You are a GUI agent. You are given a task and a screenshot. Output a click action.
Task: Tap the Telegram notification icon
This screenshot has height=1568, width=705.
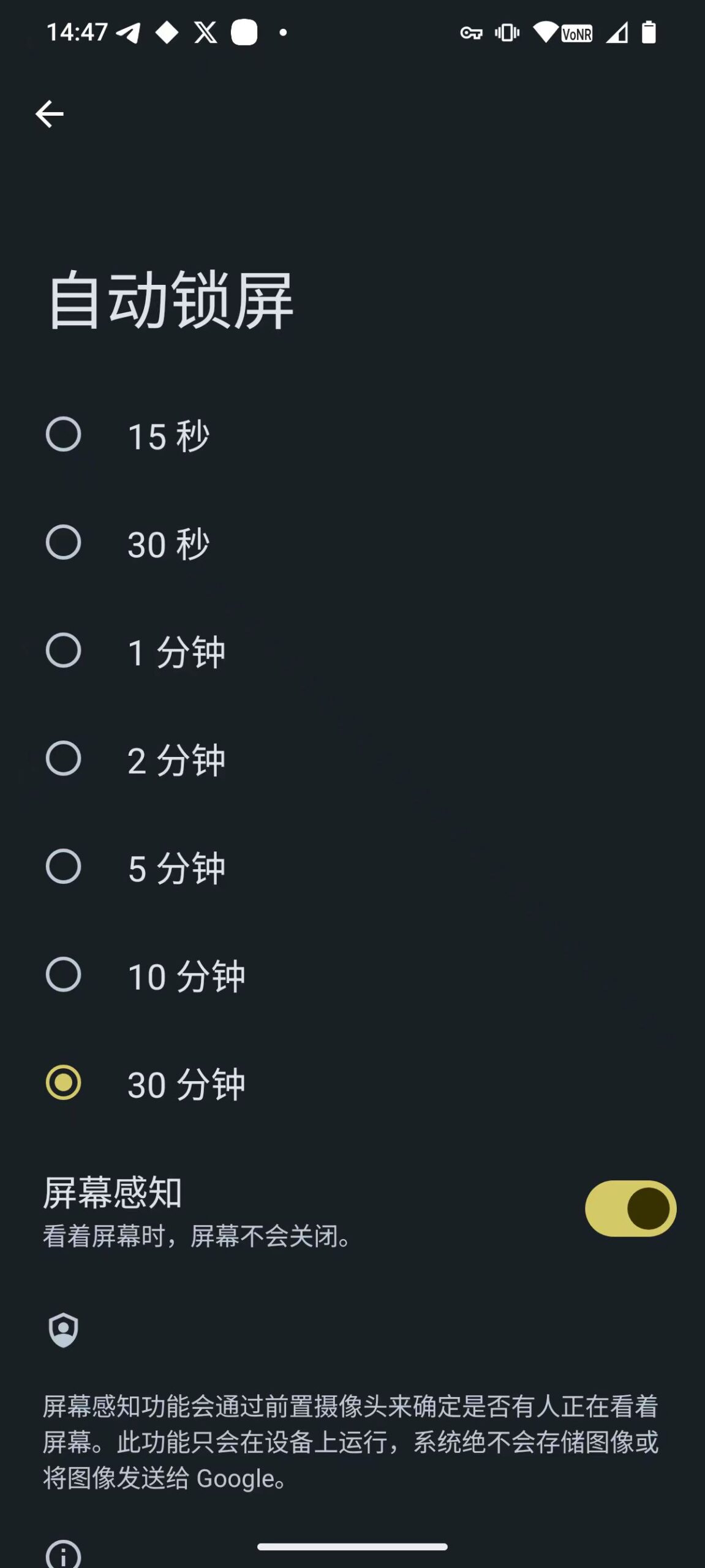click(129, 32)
-*-
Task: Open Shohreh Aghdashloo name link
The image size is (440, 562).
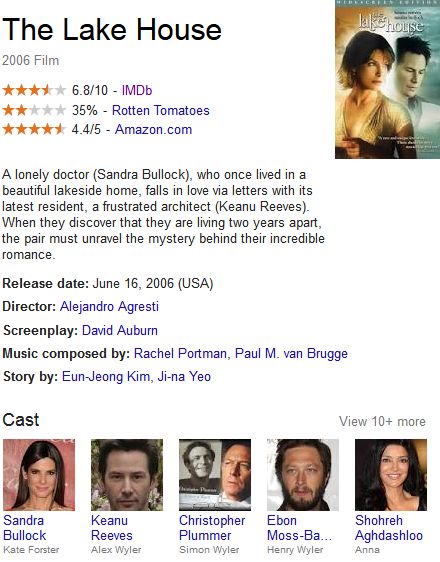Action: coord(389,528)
-*-
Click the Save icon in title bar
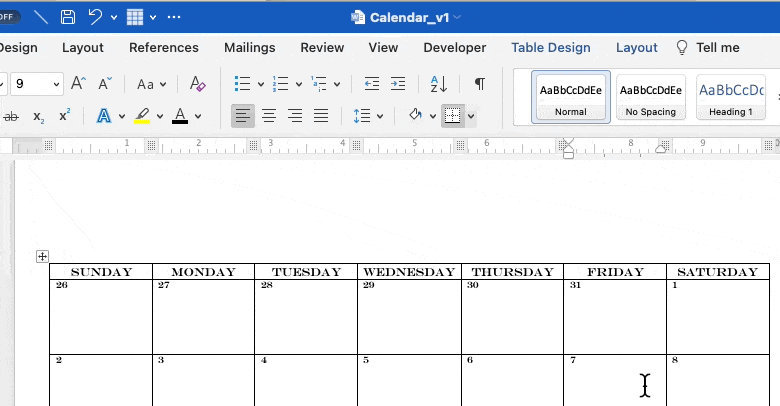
-*-
• _What is required_:
List all lines from the entries that include the word "icon".

• _The answer_:
Task: Tap the Telegram notification icon
Click the Save icon in title bar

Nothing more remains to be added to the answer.